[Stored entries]
--*--

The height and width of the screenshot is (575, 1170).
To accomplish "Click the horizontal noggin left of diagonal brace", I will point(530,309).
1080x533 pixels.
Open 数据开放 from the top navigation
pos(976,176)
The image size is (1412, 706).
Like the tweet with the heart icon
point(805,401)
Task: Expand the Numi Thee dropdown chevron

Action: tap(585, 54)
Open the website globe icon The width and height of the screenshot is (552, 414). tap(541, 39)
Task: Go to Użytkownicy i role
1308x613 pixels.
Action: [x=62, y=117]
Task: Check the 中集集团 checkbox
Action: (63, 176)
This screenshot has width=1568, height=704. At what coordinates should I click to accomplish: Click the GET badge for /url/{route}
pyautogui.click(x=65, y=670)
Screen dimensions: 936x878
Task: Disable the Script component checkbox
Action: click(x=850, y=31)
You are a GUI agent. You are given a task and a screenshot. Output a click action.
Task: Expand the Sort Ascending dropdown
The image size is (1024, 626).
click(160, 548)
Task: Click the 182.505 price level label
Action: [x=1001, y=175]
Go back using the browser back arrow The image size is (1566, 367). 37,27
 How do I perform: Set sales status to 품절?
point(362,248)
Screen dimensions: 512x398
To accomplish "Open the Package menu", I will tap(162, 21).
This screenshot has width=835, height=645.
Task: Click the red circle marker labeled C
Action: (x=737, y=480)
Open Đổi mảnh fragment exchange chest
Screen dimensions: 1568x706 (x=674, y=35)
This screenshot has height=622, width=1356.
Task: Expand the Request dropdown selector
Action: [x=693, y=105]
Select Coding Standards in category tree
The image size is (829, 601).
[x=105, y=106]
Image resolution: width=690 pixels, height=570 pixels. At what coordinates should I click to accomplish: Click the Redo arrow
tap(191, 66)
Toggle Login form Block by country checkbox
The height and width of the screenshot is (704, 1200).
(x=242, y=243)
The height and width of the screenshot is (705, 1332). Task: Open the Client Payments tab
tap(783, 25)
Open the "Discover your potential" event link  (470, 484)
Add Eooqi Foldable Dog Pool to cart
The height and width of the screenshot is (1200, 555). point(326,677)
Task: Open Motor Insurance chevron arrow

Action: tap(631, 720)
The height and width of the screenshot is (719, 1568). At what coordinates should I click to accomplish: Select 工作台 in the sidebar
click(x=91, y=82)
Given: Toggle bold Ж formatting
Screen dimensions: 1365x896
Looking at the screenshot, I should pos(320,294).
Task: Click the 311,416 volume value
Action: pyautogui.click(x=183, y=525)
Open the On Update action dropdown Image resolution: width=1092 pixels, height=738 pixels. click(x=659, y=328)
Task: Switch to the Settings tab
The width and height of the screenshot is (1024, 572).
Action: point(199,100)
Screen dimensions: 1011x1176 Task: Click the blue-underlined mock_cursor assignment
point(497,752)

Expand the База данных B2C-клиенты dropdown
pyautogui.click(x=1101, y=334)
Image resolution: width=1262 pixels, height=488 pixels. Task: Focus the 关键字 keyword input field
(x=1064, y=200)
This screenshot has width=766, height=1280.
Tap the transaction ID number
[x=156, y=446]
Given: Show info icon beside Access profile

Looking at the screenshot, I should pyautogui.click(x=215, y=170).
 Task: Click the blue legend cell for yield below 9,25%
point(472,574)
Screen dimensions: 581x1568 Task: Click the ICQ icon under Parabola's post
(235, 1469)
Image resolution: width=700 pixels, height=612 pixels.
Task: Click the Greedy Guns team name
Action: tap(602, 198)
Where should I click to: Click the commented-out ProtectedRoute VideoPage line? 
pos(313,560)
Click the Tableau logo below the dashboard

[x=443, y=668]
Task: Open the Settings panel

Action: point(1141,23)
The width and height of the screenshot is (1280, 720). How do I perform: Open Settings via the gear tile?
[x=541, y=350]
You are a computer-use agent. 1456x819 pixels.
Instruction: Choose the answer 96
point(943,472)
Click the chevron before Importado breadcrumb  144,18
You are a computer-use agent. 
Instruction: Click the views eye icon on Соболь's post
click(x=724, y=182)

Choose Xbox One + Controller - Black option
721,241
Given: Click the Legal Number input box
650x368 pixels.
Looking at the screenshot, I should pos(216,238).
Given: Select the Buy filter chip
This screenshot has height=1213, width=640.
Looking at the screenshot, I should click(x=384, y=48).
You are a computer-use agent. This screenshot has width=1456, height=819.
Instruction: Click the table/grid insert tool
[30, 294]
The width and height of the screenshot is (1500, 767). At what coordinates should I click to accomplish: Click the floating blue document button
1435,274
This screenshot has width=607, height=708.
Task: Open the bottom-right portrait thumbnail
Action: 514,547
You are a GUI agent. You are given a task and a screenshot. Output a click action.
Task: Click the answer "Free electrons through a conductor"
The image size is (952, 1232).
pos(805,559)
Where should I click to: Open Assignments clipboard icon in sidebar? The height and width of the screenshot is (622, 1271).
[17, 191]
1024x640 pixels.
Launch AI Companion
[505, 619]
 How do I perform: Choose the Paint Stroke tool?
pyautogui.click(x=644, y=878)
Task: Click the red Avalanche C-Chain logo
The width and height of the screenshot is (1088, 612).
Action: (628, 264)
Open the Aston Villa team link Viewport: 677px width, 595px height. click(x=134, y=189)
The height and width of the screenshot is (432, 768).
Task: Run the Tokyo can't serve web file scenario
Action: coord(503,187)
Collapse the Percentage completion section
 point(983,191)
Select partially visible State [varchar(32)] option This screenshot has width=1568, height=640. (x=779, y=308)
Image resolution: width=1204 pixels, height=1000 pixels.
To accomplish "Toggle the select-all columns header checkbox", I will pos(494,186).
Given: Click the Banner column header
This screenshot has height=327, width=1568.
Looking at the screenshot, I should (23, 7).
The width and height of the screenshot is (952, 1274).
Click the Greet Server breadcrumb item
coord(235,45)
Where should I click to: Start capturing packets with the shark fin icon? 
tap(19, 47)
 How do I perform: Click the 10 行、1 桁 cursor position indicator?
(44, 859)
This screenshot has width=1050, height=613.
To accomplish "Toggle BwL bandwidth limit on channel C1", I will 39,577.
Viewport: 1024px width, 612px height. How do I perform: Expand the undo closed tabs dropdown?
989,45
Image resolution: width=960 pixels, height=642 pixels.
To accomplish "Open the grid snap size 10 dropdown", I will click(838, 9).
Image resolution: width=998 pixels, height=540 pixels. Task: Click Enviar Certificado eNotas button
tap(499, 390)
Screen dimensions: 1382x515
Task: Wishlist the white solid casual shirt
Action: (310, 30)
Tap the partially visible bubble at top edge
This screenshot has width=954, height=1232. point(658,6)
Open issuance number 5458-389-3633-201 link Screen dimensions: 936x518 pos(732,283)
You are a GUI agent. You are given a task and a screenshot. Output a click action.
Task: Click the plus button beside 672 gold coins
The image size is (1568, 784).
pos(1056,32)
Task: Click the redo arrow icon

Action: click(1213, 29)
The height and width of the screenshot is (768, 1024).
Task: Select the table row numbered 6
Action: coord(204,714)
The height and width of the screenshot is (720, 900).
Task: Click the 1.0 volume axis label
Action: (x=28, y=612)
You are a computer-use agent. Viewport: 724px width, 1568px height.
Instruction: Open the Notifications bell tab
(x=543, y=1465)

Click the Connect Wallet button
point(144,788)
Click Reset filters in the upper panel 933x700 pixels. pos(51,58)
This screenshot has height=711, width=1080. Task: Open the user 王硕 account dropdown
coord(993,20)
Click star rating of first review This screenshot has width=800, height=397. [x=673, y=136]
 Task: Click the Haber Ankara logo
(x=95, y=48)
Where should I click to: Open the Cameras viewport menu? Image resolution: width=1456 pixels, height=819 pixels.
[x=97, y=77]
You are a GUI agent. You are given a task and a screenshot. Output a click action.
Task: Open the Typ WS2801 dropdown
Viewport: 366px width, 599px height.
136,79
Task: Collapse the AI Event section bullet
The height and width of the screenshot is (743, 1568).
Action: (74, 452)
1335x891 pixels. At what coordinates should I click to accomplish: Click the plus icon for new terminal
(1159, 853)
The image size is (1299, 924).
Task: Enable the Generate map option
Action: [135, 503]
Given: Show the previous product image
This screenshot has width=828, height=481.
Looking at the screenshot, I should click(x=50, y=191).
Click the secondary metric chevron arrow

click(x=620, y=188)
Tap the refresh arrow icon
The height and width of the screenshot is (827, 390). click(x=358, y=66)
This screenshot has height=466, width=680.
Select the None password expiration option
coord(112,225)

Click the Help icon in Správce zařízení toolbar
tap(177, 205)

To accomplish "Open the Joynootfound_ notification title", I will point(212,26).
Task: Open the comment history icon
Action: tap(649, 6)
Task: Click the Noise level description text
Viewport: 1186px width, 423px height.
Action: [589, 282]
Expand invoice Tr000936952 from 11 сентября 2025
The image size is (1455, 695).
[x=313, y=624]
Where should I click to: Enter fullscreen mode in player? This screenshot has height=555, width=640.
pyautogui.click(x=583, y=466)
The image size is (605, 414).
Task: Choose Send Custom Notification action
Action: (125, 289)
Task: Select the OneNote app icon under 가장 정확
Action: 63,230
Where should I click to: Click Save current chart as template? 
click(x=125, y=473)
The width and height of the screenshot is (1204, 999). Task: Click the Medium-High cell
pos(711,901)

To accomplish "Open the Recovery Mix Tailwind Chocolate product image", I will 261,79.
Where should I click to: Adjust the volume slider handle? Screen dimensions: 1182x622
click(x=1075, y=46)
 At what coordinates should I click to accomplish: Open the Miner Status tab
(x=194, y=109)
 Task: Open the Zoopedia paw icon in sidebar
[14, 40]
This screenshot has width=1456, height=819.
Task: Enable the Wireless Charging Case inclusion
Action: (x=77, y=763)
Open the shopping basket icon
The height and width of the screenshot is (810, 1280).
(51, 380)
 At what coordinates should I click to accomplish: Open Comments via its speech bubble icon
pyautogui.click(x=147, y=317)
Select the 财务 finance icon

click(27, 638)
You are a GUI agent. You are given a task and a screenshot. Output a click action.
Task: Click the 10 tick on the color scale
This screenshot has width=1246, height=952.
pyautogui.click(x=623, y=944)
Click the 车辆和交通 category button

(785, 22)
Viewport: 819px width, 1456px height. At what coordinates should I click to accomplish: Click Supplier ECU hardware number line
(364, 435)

--*--

**PROBLEM TO SOLVE:** What you give back should be exactly the lines of the data above from the line with "Click star rating" through the line with "Task: Open the Typ WS2801 dropdown", both of those included, and nothing more.

**WRITTEN ANSWER:**
Click star rating of first review This screenshot has width=800, height=397. [x=673, y=136]
 Task: Click the Haber Ankara logo
(x=95, y=48)
Where should I click to: Open the Cameras viewport menu? Image resolution: width=1456 pixels, height=819 pixels.
[x=97, y=77]
You are a GUI agent. You are given a task and a screenshot. Output a click action.
Task: Open the Typ WS2801 dropdown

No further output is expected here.